[WHAT IS NEEDED]:
Only lines that contain the word "screenshot" are to be returned from the data below.

[Dataset entries]
··········

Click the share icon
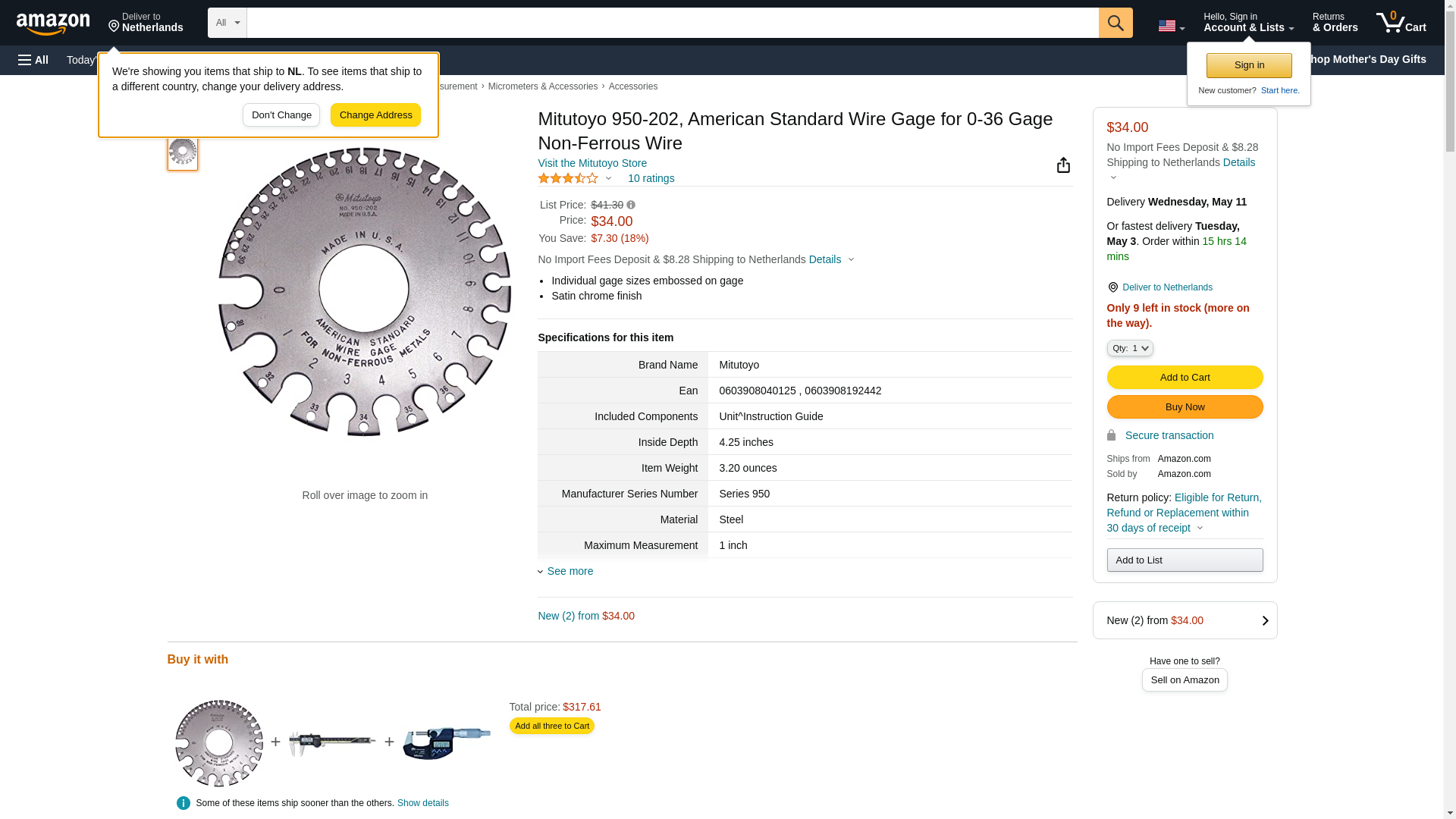point(1063,165)
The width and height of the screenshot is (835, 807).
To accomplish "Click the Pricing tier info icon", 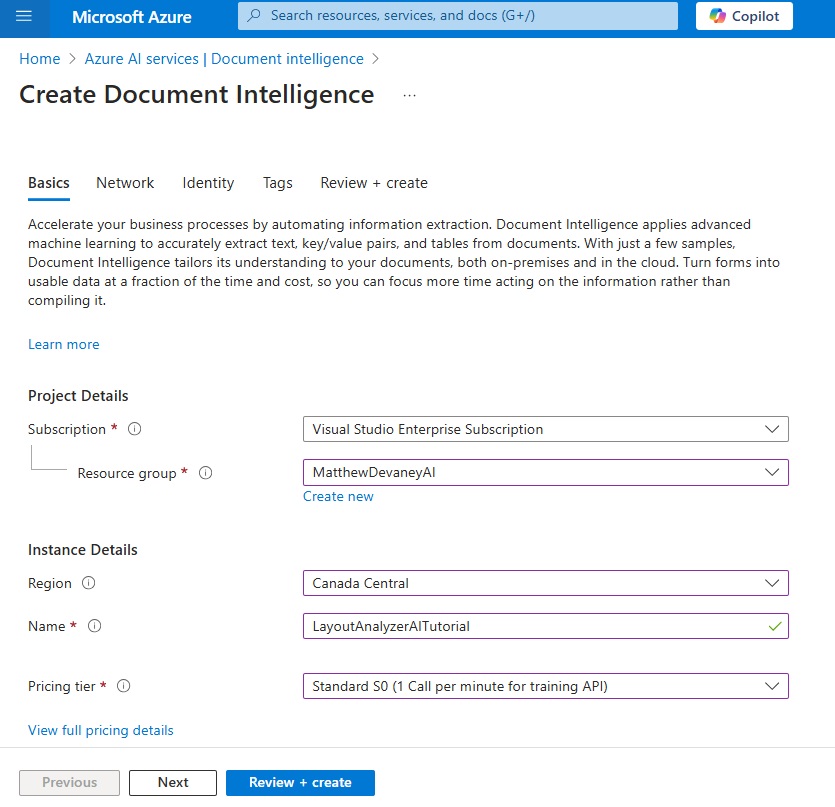I will [124, 686].
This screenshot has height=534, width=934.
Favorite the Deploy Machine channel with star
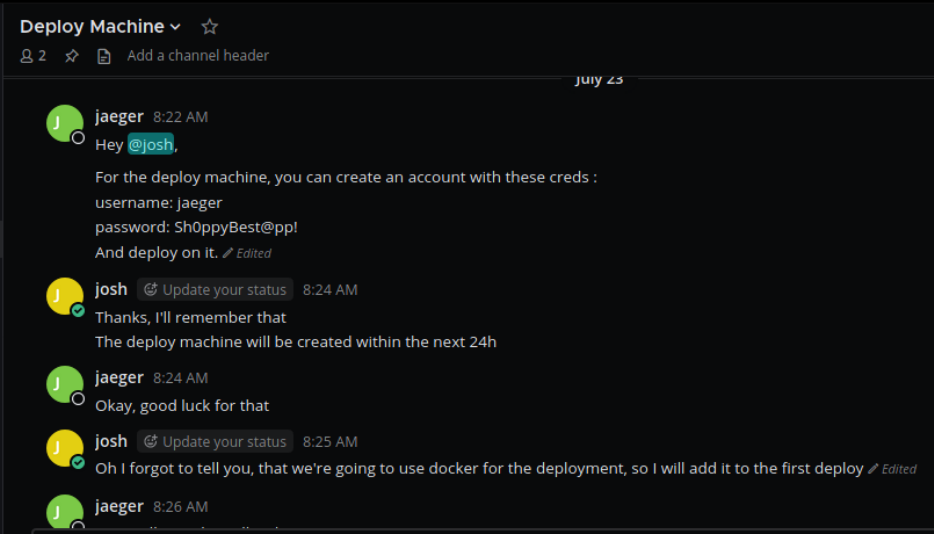(209, 27)

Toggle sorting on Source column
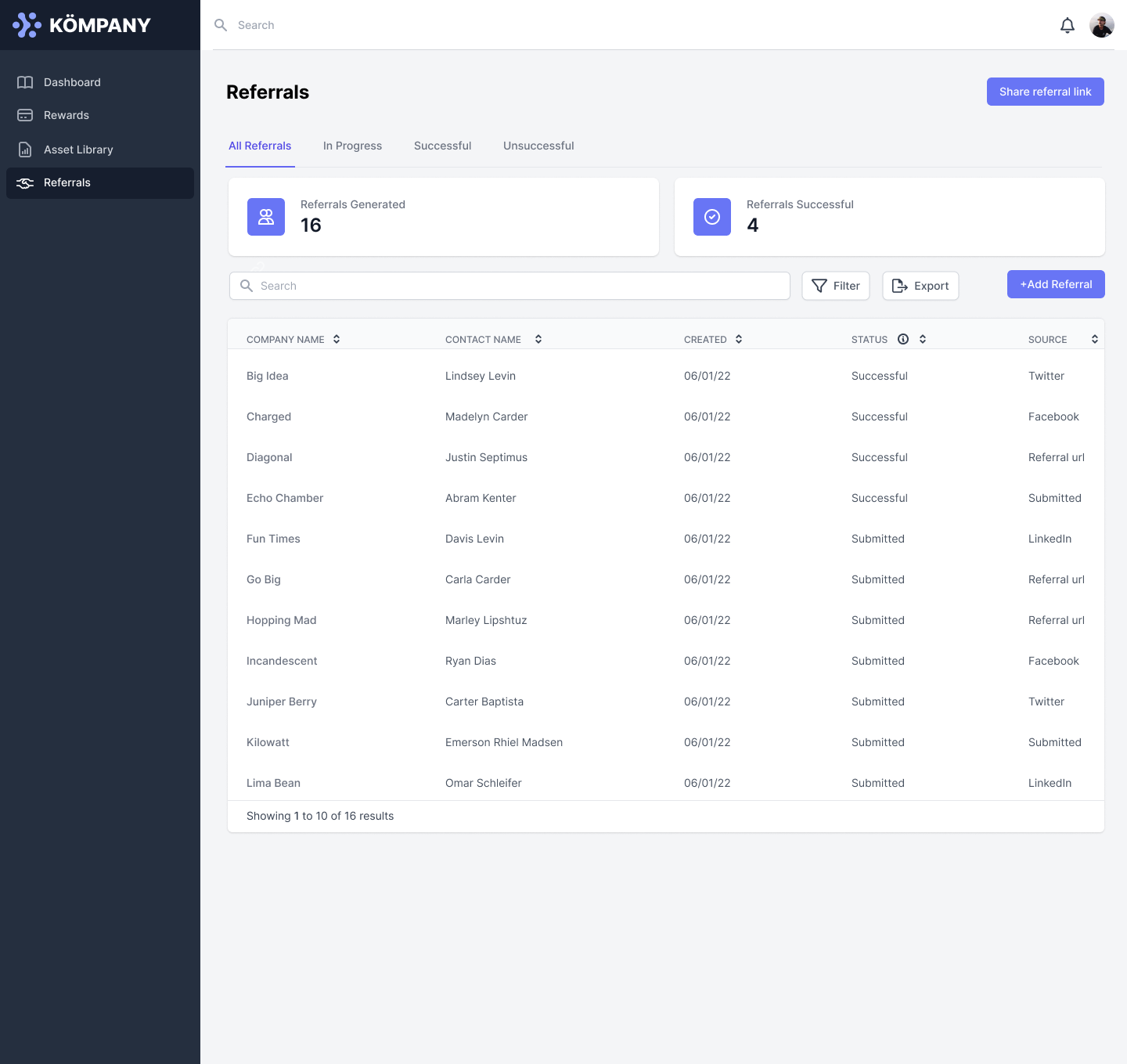coord(1094,339)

··········

[COMPLETED TASK]:
The width and height of the screenshot is (835, 807).
This screenshot has height=534, width=934.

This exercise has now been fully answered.